Brief:
Could you retype exactly the lines below between the one holding "You are a computer-use agent." and the one holding "Task: Select the 买一 bid price 4.881", inclusive, leaving out any pictures?

Raw data:

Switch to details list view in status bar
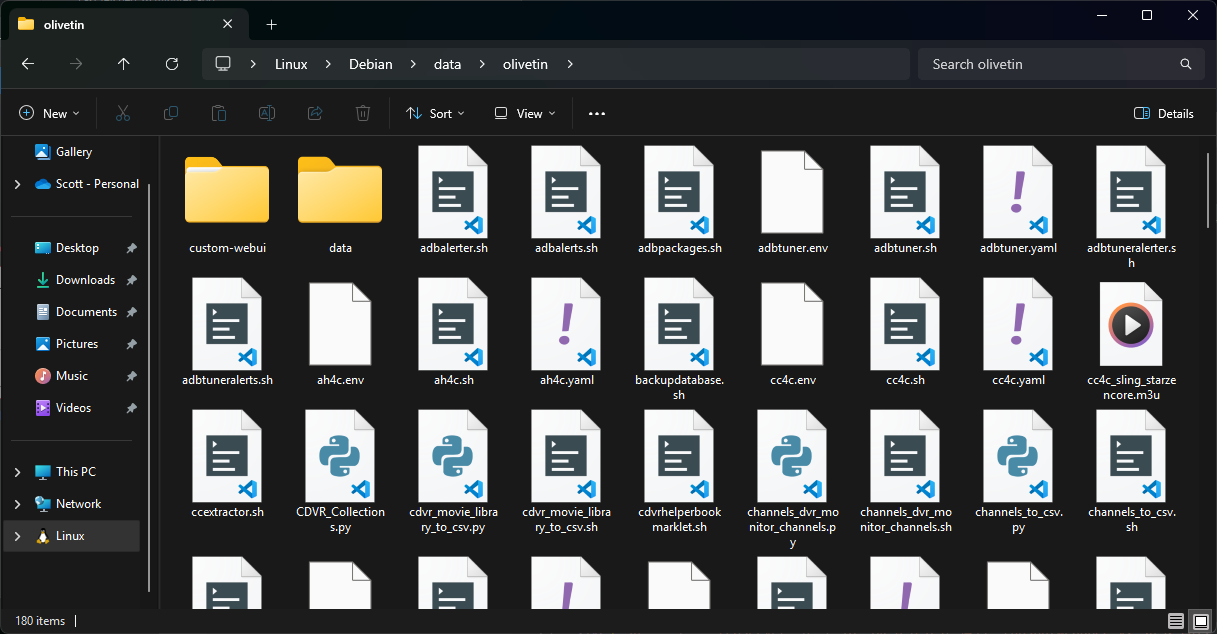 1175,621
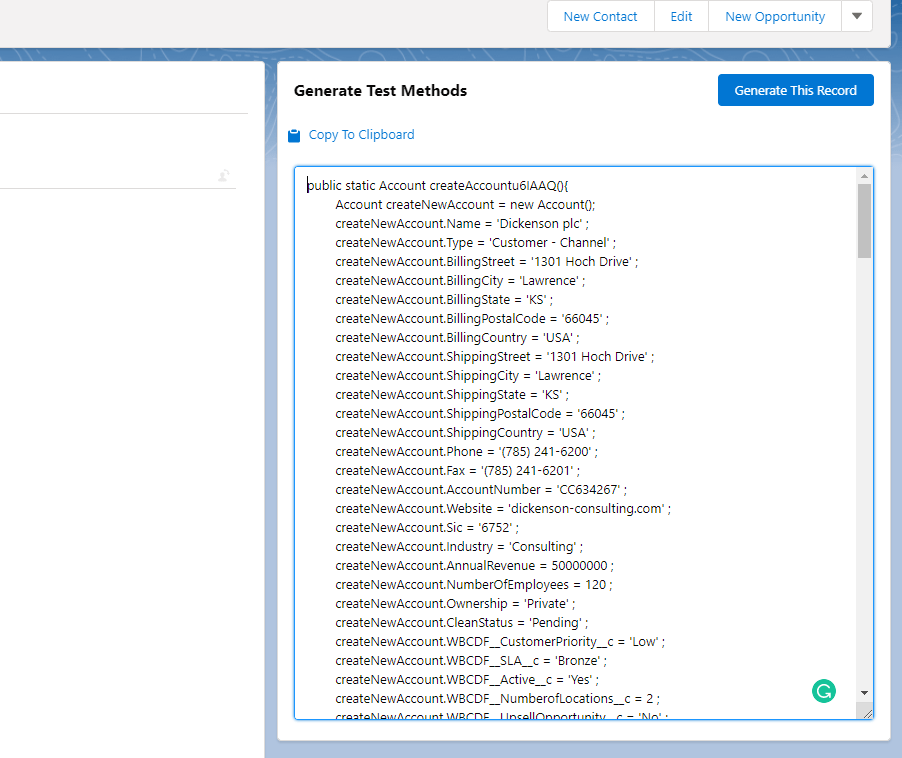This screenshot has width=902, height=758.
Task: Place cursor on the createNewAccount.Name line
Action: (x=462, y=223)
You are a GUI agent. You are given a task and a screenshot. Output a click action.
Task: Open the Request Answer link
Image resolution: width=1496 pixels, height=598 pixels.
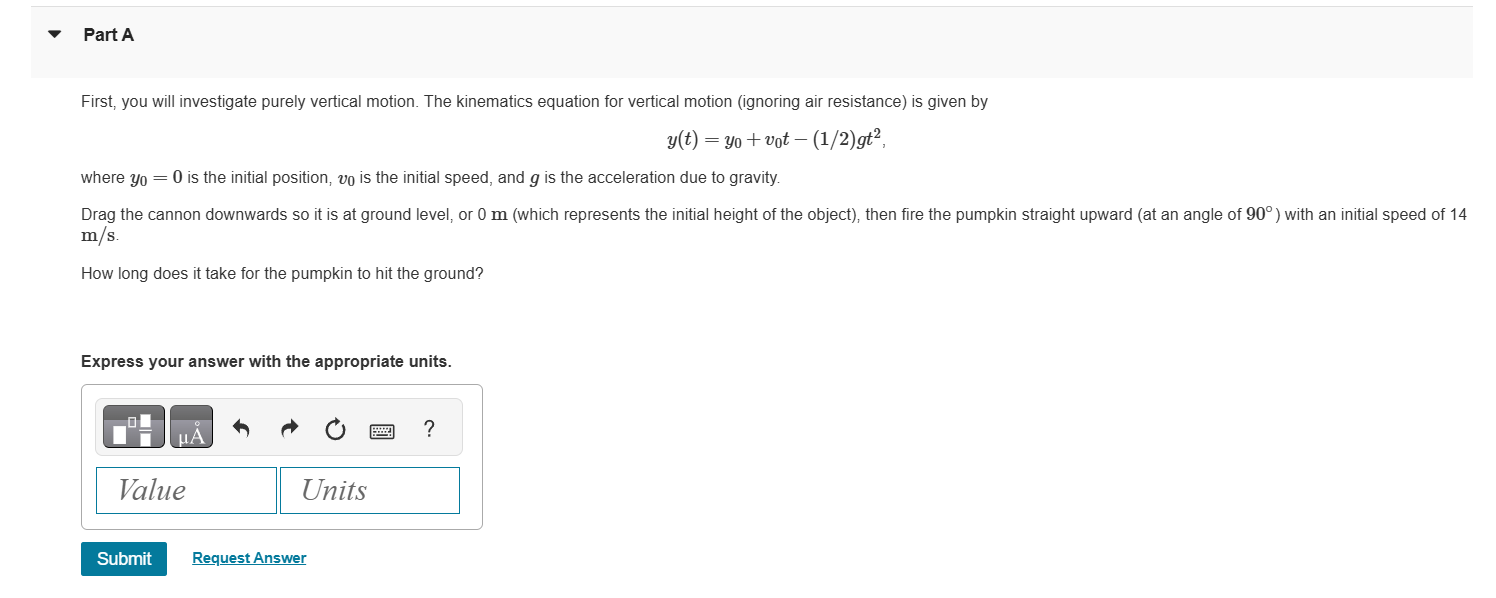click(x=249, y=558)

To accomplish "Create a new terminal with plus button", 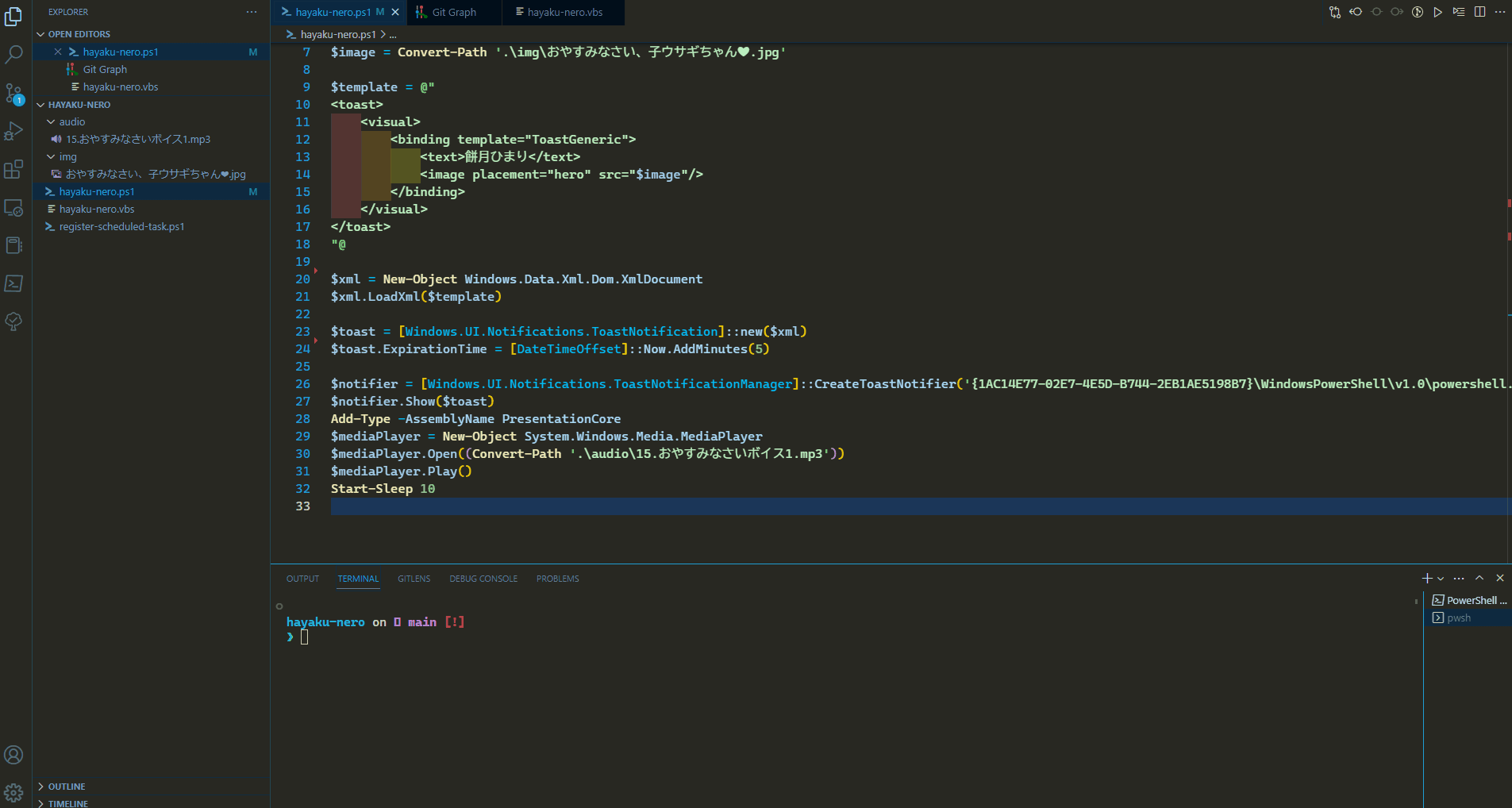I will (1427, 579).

---

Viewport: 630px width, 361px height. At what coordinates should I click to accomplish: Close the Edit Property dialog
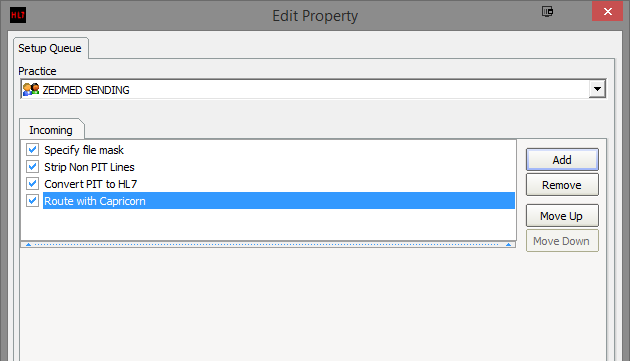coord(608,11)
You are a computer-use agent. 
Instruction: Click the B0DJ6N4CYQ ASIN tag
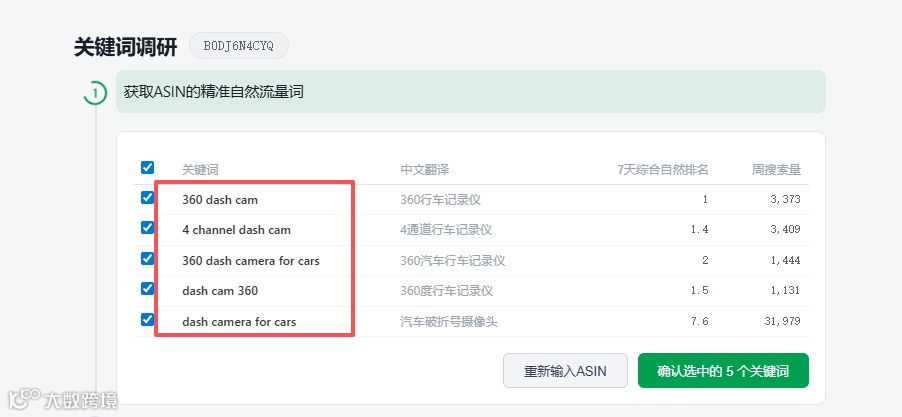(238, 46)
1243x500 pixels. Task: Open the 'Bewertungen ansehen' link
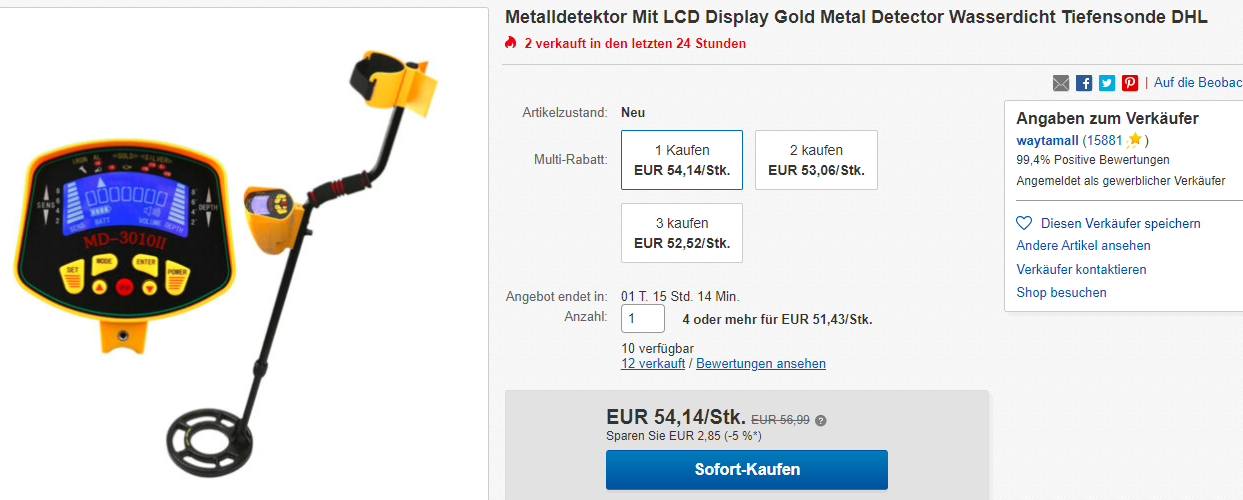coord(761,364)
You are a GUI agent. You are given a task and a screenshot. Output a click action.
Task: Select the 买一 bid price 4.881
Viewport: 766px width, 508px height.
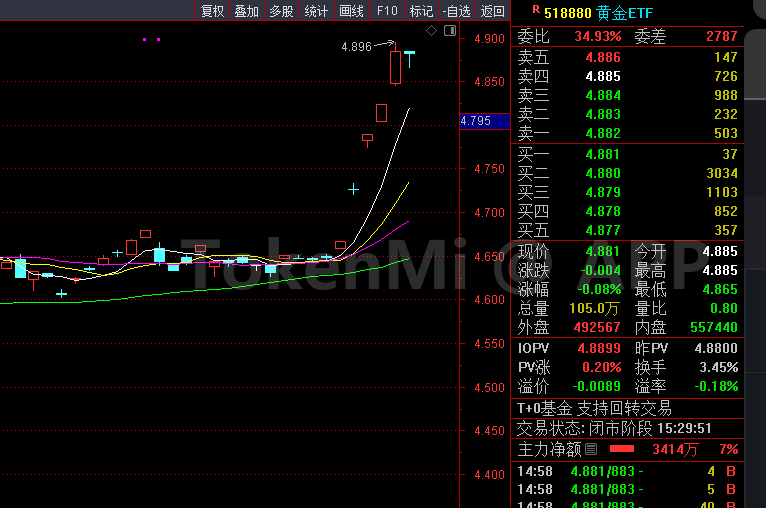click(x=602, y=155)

Answer to this task:
You are a computer-use agent. 
Instruction: Click the B0DJ6N4CYQ ASIN tag
(238, 46)
1243x500 pixels. Task: Open the 'Bewertungen ansehen' link
coord(761,364)
You are a GUI agent. You are given a task and a screenshot. Output a click action.
Task: Select the 买一 bid price 4.881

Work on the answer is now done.